Our March workshop was dynamic. Julie, Mirae, Lindsey and I prepared our respective sections to facilitate the 2 hour workshop at the Carnegie Gymnasium. We had a couple new people join us, and this proved to be a bit of a challenge as we were faced with some new learning opportunities about permission and disclosure.
This time around, the structure was led as follows:
Hailey- Energy body warm up: closed eye meditation scanning body, and distributing weight through all areas of feet. Introduction of heartbeat rhythm through walking towards centre of circle and away.
(We later spoke to Karen about how to verbalize this section of the warm up, and she stated that she allows the information to be guided by the pathway of the breath.)
Lindsey- Clapping rhythm exercises to teach teamwork and getting back on rhythm when you have lost it. Hand dance work through passing around hand dance, paying attention to each person’s rhythm.
Mirae- Animal bodies, tensegrity lines and paying attention to changes in speed and curves within these explorations. What are the senses of the animals and how does it change movement? Painting with feet.
Julie- Group and duet work exploring staccato, legato, no rhythm, crescendo. Transfer these into hand energy transfer duet. Solo sharing with circle support. Conductor exercise with group following conductor using whole space.
When Lindsey began the second phase of the warm-up, two facilitators briefly spoke about possibly bringing out the camera in order to document the process. One of the new participants became triggered by this idea. Crisis mode set in, and the facilitators immediately left the idea of documenting behind. By giving the participant space to do what she needed to do, the room slowed to a meditative pace and did not react to what was going on.
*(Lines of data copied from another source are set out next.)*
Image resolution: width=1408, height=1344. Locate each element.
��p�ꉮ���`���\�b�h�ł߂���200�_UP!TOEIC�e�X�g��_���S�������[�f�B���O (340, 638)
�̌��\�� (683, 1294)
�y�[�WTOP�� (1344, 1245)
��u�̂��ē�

The participant decided that it was best for her to leave the process.
What happened in the room after this incident was quite beautiful. Lindsey continued to facilitate a calm version of the hand dance exchange, and each participant took this opportunity to calm the space and any nerves that people may have. There was a brief misunderstanding between two participants that occurred several minutes later that may have been a leftover bit of energy from the former upset, but it subsided quickly.
In our meeting post-workshop, we spoke about ways to deal with and avoid such situations. Mirae brought some materials from a workshop she attended about conflict situations and how to deal graciously with such circumstances, and the main thing that we learned was that giving the person in crisis space and distance. If the situation becomes violent or becomes harmful towards the participants or facilitators, then we would follow predetermined protocols. In the particular situation of a dance workshop, our role is to allow the dance and movement to heal any residual disturbed energy in the space. By continuing the dance, we as facilitators are not allowing the problem to become a problem that the whole group has to deal with.
The primary practical thing we learned is to disclose the possibility of filming at the beginning of the workshop and give participants the opportunity to express their desire to not be included in such documentation.